You can not pour from an empty cup.
If life gets in the way and I don’t make it to the river for a few days, or when I’m traveling in cities and can’t find a wild spot, I notice. My body feels tense. I’m more irritable. My nerves are on edge and I’m set into panic attacks more easily. My own garden or a walk around the neighborhood can help in a pinch, but nothing compares to time spent distanced from humans in a wild space.
We are part of the natural world, and when we walk slowly through wild spaces, we are able to bring our rhythms back into step with nature. And when we are in harmony with the natural world, we begin to heal.
As I’ve spent more and more time in this practice, I’ve noticed a shift. In my 20’s, when I paid less attention to the current state of events, I enjoyed being outside for the change of scenery, for the fresh air, for the “being outside” factor. But now as I grow older, and weighted down by the world, the practice of walking along the river, through a field, under trees- it’s turned into something else.
Spending Time in Nature has become my Spiritual Practice
It reminds me that I am not alone. That I am small. That I do not hold the entire world on my back. That I am insignificant. Nature humbles me. It fills me with awe.
It’s a way back home to our true selves. In a society where I feel I don’t belong and am not fit for, the Earth reminds me that I am apart of Her. I’m surrounded by the subtle shifts of cycles and rhythms, the happenings of ebb and flow without any human involvement. I’m reminded that like the leaves on the Sycamore that bud out just to fall, like the waves on water that lap the shore, like the Kite that flutters wings on the wind, my own moods and pulls and pushes are guided by a larger force.
The Earth allows my feet to sink into the grains of sand and also firm ground to stand tall on. She sends whispers on the wind and I feel the touch of the breeze on my cheek. The soil absorbs the tears that fall down my face. The trees stand steady as I lean against them and pour out my sorrows. This Ancient Mother allows me to be myself, to feel what I need to feel, to receive what I have to offer, to clear out what is needed.
And She sends me home, refreshed and once again softened, and ready to receive me again.
So What does a Spiritual Self-Care Practice in Nature Look Like?
I choose areas to spend time in that I know won’t be busy with other people. Places with water and trees are my favorite. I seek out dirt paths instead of paved roads or multi-use trails.

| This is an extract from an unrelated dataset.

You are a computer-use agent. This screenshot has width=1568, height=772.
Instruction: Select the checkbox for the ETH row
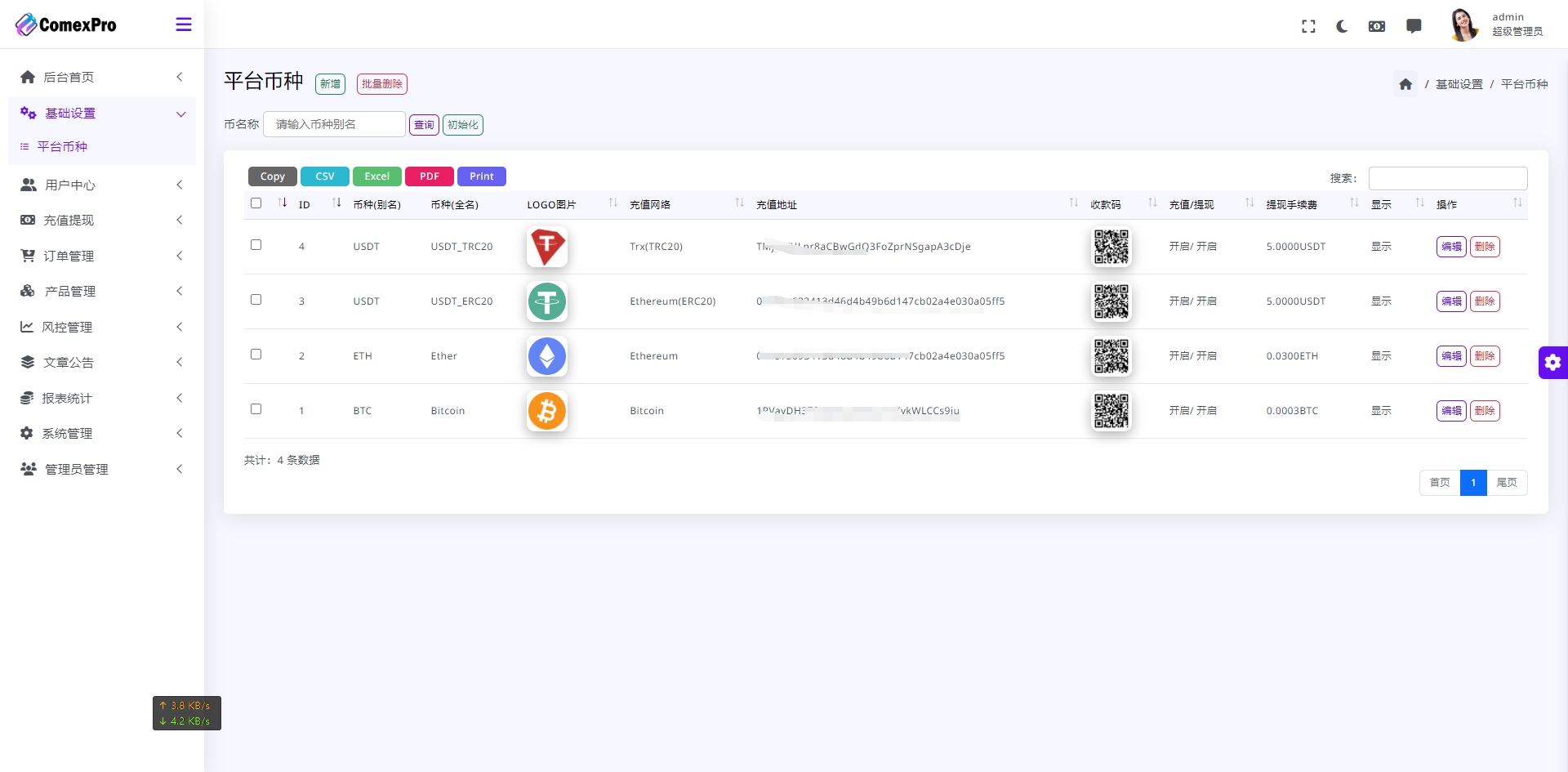[256, 355]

I enter the space with gratitude. I say hello to the surroundings, and thank the paths, the trees, the grasses for having me.
And I walk.
I look around.
I breathe deeply.
I touch seedheads of grasses that bend over the path. I pick up feathers and run my hands over the silk threads. I notice stones and pebbles, and hold them in my hand, feeling their weight. I lean on trees, my hands touching the bark, and let out sobs of sorry. I walk with tears streaming down my face and allow them to percolate into the soil. I stop and watch birds aloft on the air currents and allow my heart to soar with them. I sit on stumps. I balance on fallen logs. I wade into waters. I hop on stones to cross creeks. I lay down on the sand. Under trees. In the middle of the pathway. I feel the solid surface under me as I walk, as I sit, as I lay.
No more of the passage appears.